Exercise brief ::
Starting at the line with "This screenshot has", retype every remaining line of the records exactly. Do not include pictures.

[Records from a data source]
#####

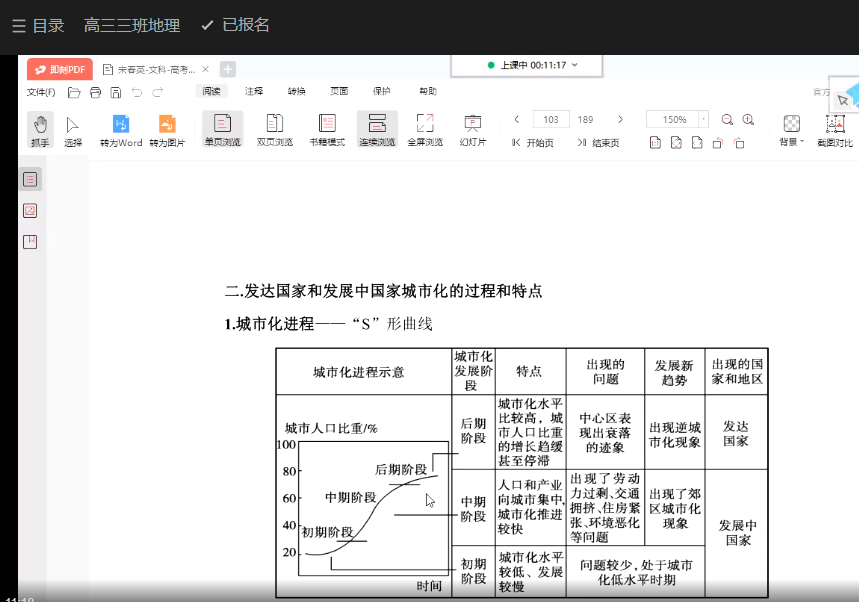The width and height of the screenshot is (859, 602).
Task: Expand the 上课中 class timer dropdown
Action: (574, 65)
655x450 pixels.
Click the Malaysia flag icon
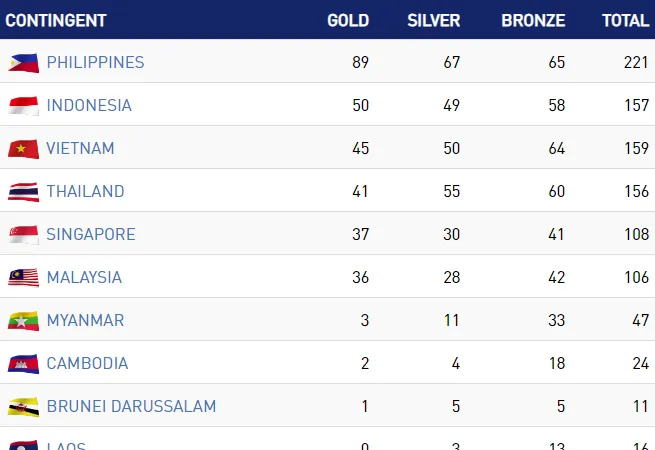point(23,278)
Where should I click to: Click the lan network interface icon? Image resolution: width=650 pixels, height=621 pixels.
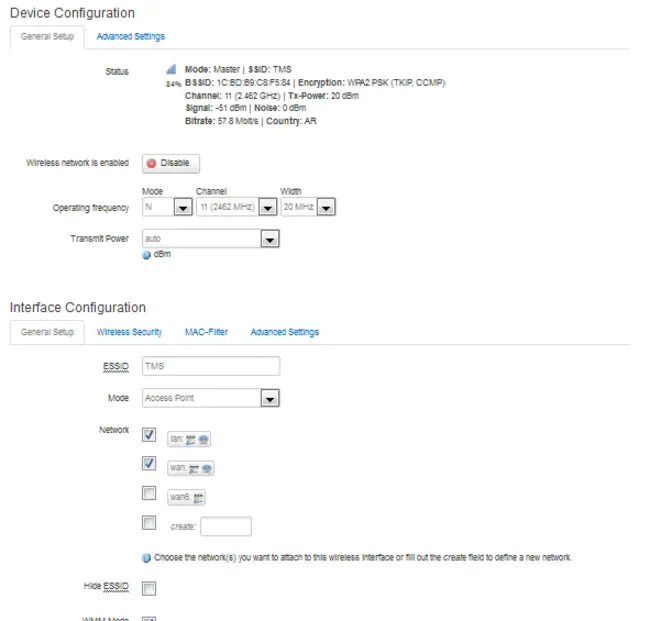196,438
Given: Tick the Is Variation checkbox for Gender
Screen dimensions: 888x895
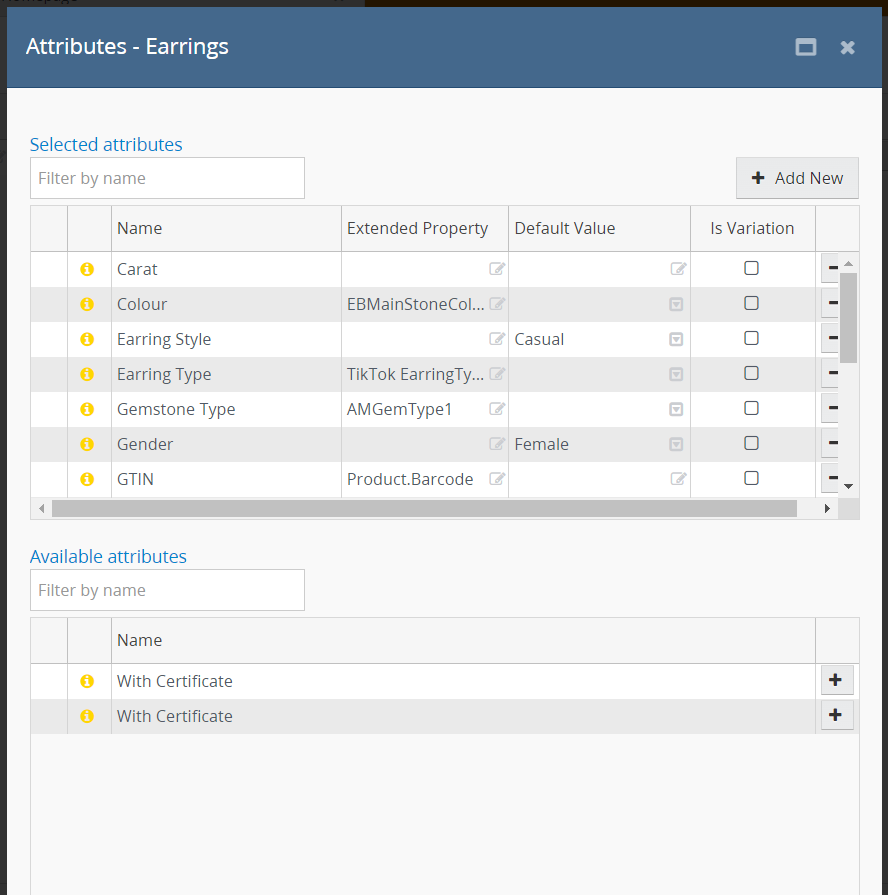Looking at the screenshot, I should pos(751,443).
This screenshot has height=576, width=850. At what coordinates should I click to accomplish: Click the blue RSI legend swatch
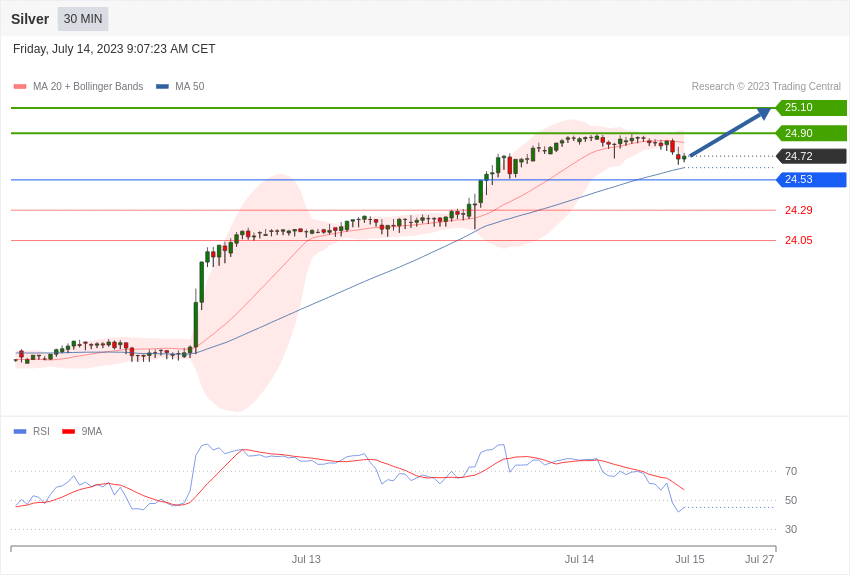tap(20, 431)
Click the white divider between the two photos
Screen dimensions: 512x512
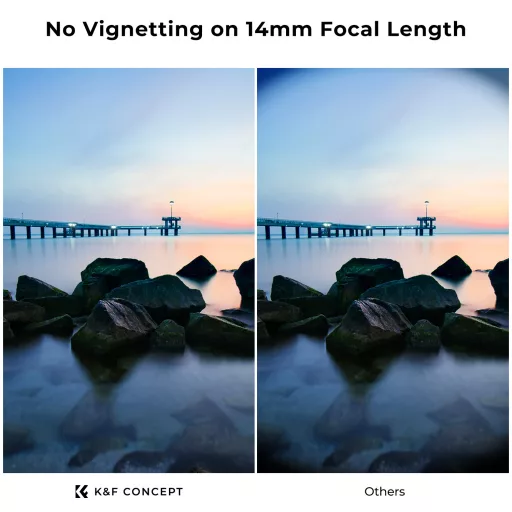coord(256,270)
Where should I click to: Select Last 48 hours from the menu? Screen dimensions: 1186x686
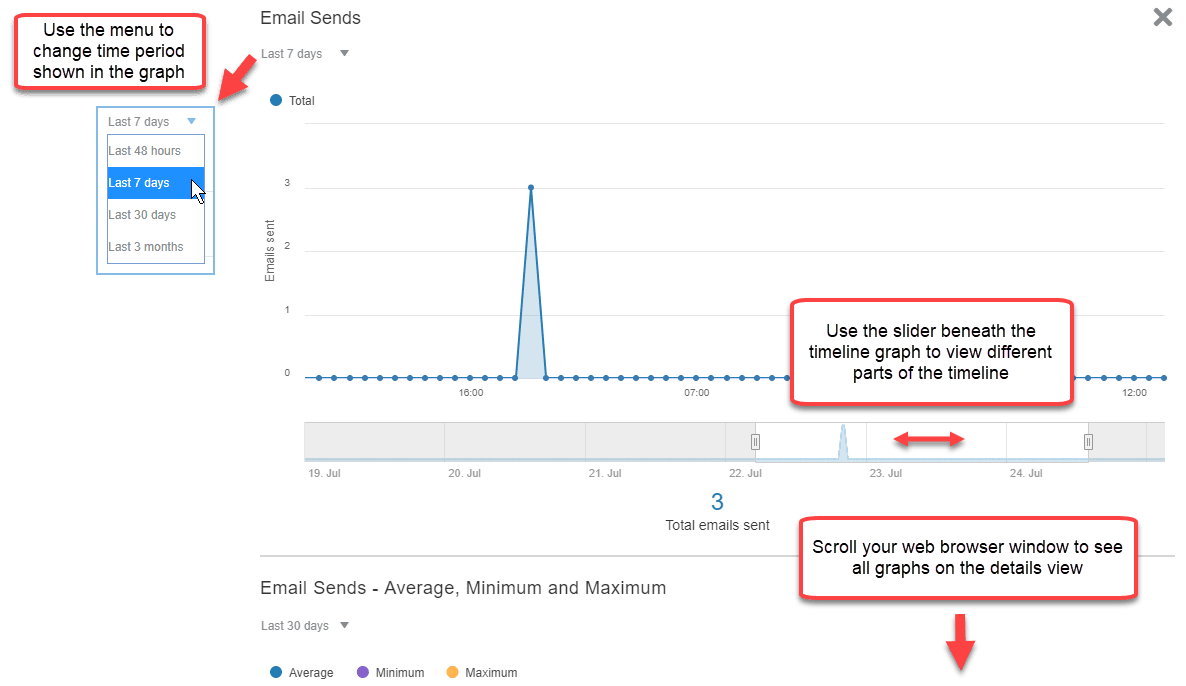tap(143, 150)
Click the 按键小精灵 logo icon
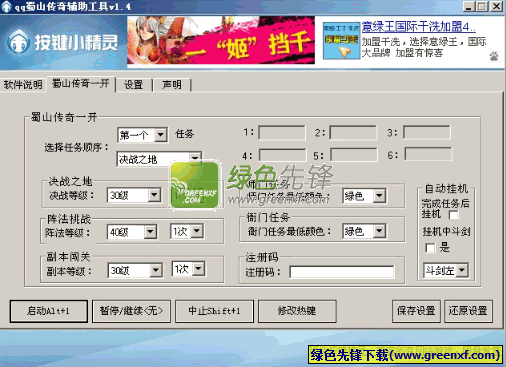 click(19, 42)
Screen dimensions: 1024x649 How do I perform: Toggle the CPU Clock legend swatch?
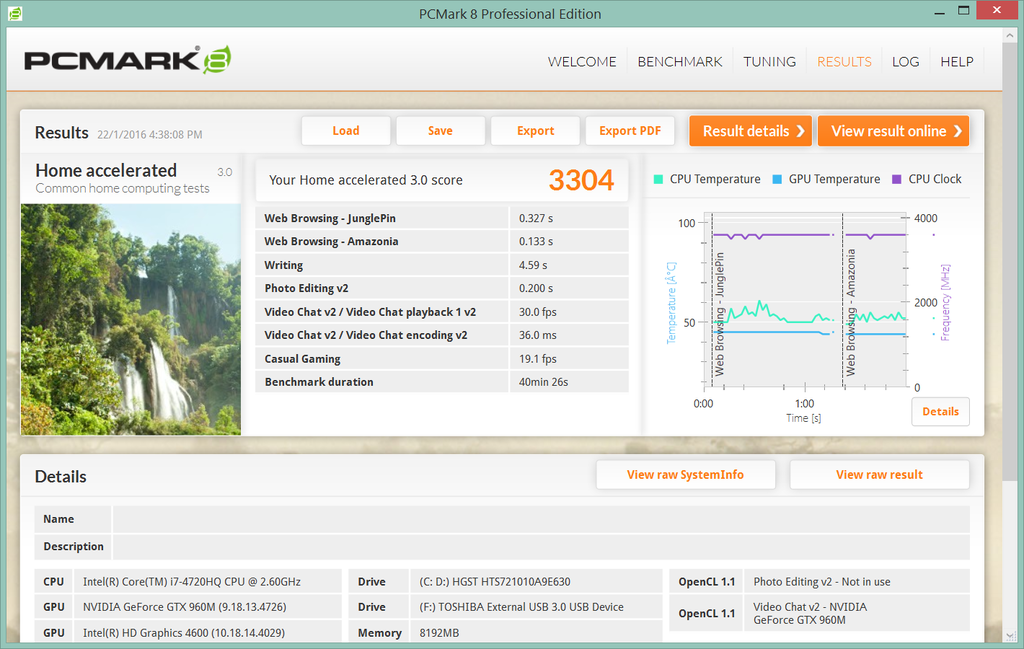click(895, 179)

#####

Your solution ::
This screenshot has height=576, width=850. At what coordinates should I click to accomplish: Click the blue RSI legend swatch
tap(20, 431)
Click the white divider between the two photos
Screen dimensions: 512x512
coord(256,270)
Where should I click to: Select Last 48 hours from the menu? Screen dimensions: 1186x686
tap(143, 150)
Click the 按键小精灵 logo icon
 click(19, 42)
Screen dimensions: 1024x649 How do I perform: Toggle the CPU Clock legend swatch?
click(895, 179)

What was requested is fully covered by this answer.